Calling Sept. 11 “the worst day we have ever seen,” Kerry said that it had in fact “brought out the best in all of us.”
“I am proud that, after Sept. 11, all our people rallied to President Bush’s call for unity to meet the danger,” Kerry said. “There were no Democrats. There were no Republicans. There were only Americans. How we wish it had stayed that way.”
Perhaps in anticipation of next month’s Republican National Convention, which is scheduled to occur in Manhattan just before the third anniversary of the attacks, many of the DNC’s key speakers made prominent references to Sept. 11, most falling in line with Kerry’s non-confrontational message last night.
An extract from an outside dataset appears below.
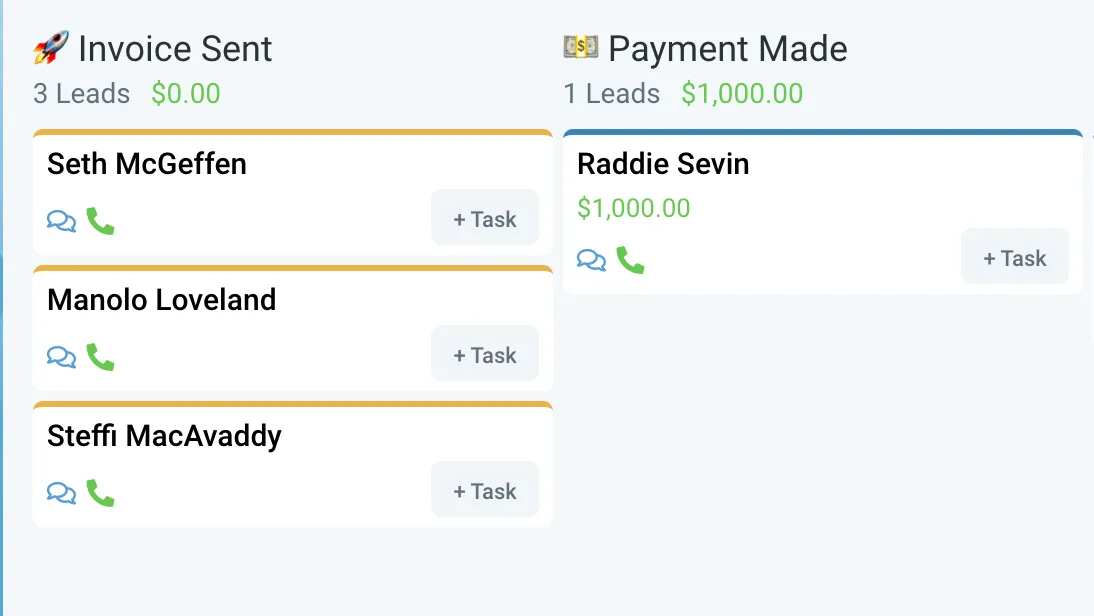Call Steffi MacAvaddy via phone icon

point(100,493)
Ending on perhaps the most uplifting note of an almost relentlessly upbeat convention week, Kerry portrayed himself as the candidate who would promote scientific and medical advances and lead America into a rosy future.
Mentioning such past American innovations as the Wright Brothers’ aeroplane prototypes, the moon-shot program of John F. Kennedy ’40, also a former Crimson editor, and microchip technology, Kerry said he would lift current administrative restrictions on embryonic stem cell research—and, in perhaps his deftest segue, tied this into the convention’s theme of an optimistic party on the brink.
“Now it’s our time to ask: What if?”
Kerry said moments before the red, white and blue balloons fell on the convention floor. “It is time to reach for the next dream. It is time to look to the next horizon. For America, the hope is there. The sun is rising. Our best days are still to come.”
—Nicholas F. Josefowitz contributed to the reporting of this story.